# Raising A Performance Puppy



## Sookster

I'm possibly getting a new puppy in 8 weeks (born yesterday!), if there's a pup that turns out to have the right personality for performance. I've actually never raised a puppy of my own before (have raised so so many to be service dogs, but never one of my own) and I want to make sure I get off on the right foot. I want to gear everything in the beginning toward an eventual future in performance events (hopefully agility and obedience, maybe other sports as well). 

You performance poodle folks: any website/article/book recommendations on raising a performance puppy and how to start off? Any tips welcome. I'm looking into a competition puppy class as well, but it's an hour away from me and I'm not sure I can swing it.


----------



## Quossum

I've raised Sugarfoot since Day One with "Say Yes" philosophy, which emphasizes the dog learning to think for himself and to have self-control from the very beginning. There's no use of aversives, and everything is based on creating a good foundation for a performance dog. Check out Susan Garrett's website.

I would definitely say to get the Crate Games DVD and to use the "It's Yer Choice" game in everyday life. Some great books are _Agility Right from the Start, Control Unleashed_ (there's a puppy version, too), and (highly recommened) _The FOCUSed Puppy_, which really homes in on activities to do from day one with puppy with a performance dog in mind. There are *so many* little things to do that might seem sort of nonsensical, but it turns out they're foundation work for things to come. You're probably very familiar with this idea as a service dog trainer.

I'll post again if I think of more. Fingers crossed for everything to work out for you--puppies are (sometiems frustrating) fun!

--Q


----------



## Sookster

Thanks! Heading over to Amazon right now to order those books. I've been wanting _Control Unleashed_ for quite some time now anyway, so good reason to buy it  

I completely understand the importance of the "little things", which is why I want to make sure I know what all of those little things are before I get started. I've raised so many puppies in the last few years (7 maybe? I lose count) but service dog prep is a lot different than performance dog prep haha. This will be the first pet dog I've ever raised from puppyhood (Nova was rescued at 2 years old; Sookie was raised in the service dog program) so I'm all nervous parent.


----------



## Sookster

OK I can get "Agility Right From The Start" in kindle edition for like $20 cheaper than on Amazon. I know some books are the kind that you want to make notes in the margins and write all over it, etc. Do you think I would be doing myself a disservice by purchasing it on Kindle instead of paperback?


----------



## lily cd re

I don't have Agility Right from the Start, but I do have both of Diane Bauman's books: Beyond Basic Dog Training (which is on obedience) and Agility Start to Finish. I also have Control Unleashed and went to a seminar given by Leslie McDevitt that was very good. I also have The FOCUSed Puppy, but didn't use it with Lily since I was already competing in obedience and rally with her before I got it. It is for the next puppy.

Given data ->
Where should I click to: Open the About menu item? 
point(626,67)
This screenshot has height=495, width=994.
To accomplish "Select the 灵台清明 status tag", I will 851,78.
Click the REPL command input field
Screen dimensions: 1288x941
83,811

Exercise requirements ->
- 1) Please condense the paragraph in the performance puppy thread that begins "I've raised Sugarfoot since Day One" into a short bulleted list that keeps its main facts.
- 2) Translate this sentence from the performance puppy thread into Spanish: "I want to gear everything in the beginning toward an eventual future in performance events (hopefully agility and obedience, maybe other sports as well)."
The records come from a different source than the performance puppy thread.

Solutions by task ->
- 1)
- Sugarfoot has been raised since Day One with the "Say Yes" philosophy.
- This approach emphasizes the dog learning to think for himself and having self-control from the very beginning.
- It uses no aversives.
- Everything is based on building a good foundation for a performance dog.
- Susan Garrett's website is recommended.

- 2) Quiero orientar todo desde el principio hacia un futuro en competiciones deportivas (con suerte agility y obediencia, quizá también otros deportes).